Baicalin suppressed thrombin-induced the PAR-1 expression. Cells were treated as indicated, then total RNA was extracted for real-time RT-PCR analysis, and cells were lysed for western blotting analysis. (a) The quantitation represents the average relative ratio of PAR-1 mRNA to β-actin. (b) Representative experiments of western blot for the PAR-1 protein expression. (c) The quantitation represents the average relative ratio of PAR-1 protein to GAPDH. Values are means ± SD (n=3). ## P<0.01 vs. control group; ∗P<0.05, ∗∗P<0.01, and ∗∗∗P<0.001 vs. thrombin group.

Figure 4

Baicalin decreased thrombin-induced PAR-1 expression through inhibition of ERK1/2 phosphorylation. (a) HUVECs were pretreated with U0126 (10μM) for 3 hours before exposure to thrombin (5 U/ml). (b) HUVECs were pretreated with baicalin (50μM) for 3 hours before exposure to thrombin (5 U/ml).
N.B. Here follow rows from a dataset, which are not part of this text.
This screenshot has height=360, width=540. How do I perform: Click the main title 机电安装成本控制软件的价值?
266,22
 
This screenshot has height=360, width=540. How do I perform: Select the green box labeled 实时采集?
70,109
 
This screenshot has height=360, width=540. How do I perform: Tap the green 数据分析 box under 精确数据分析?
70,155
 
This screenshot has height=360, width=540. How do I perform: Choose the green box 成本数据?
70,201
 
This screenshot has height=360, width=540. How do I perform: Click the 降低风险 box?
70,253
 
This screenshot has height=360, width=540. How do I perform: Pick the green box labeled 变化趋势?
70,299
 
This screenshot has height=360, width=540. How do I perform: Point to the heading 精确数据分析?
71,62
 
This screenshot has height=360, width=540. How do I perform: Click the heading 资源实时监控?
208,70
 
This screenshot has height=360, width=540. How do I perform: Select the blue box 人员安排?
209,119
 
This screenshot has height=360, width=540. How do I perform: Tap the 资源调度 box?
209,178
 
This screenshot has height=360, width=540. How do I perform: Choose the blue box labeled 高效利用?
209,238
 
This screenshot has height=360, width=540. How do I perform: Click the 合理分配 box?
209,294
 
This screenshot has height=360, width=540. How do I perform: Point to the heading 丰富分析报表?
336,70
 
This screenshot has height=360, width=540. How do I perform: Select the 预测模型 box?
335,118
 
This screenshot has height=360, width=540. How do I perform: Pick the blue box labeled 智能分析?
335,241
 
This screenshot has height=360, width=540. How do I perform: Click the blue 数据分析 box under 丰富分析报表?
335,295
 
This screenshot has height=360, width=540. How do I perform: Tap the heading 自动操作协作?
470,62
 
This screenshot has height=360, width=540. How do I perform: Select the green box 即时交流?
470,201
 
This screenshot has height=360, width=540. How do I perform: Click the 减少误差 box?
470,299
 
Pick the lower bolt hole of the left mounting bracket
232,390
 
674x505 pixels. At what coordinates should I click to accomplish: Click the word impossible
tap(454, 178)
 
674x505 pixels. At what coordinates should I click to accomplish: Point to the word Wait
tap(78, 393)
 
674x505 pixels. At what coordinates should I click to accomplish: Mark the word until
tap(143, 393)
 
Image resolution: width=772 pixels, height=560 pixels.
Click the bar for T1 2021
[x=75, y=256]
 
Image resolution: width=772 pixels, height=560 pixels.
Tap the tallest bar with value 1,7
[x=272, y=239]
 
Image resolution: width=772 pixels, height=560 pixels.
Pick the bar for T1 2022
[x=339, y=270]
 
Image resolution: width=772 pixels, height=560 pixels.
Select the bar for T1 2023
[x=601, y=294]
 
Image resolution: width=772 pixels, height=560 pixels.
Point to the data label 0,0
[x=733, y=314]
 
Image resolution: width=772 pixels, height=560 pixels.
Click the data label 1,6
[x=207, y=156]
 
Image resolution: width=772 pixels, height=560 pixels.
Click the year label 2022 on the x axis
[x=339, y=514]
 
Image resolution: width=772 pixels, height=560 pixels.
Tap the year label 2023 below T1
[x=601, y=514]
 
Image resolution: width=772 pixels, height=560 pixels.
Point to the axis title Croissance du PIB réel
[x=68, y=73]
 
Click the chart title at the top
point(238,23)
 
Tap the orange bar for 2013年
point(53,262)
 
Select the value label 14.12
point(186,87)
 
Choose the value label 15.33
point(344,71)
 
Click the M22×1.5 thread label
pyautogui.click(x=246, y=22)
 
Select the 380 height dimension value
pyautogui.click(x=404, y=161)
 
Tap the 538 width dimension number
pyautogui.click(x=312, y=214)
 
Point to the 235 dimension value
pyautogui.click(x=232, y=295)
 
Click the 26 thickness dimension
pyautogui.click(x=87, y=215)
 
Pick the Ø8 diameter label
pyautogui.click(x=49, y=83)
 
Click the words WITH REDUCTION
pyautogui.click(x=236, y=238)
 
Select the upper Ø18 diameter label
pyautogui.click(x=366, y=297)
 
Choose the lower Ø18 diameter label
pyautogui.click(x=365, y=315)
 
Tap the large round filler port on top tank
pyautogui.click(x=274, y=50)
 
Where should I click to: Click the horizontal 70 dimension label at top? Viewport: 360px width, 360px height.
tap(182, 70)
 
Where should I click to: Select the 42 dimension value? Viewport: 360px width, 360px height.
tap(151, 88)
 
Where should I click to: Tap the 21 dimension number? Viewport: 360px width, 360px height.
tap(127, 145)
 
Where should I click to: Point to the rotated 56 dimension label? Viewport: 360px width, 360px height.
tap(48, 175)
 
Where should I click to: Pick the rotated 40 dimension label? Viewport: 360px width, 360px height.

Representative experiments of western blot for the p-ERK1/2, ERK1/2, and PAR-1 protein expression. (A) Quantitative analysis of the ratio of p-ERK1/2 to ERK1/2, ERK1/2 was used as a loading control. (B) Quantitative analysis of the ratio of PAR-1 to GAPDH. Values are means ± SD (n=4). #P<0.05 vs. control group; ∗P<0.05; ∗∗P<0.01 vs. thrombin group.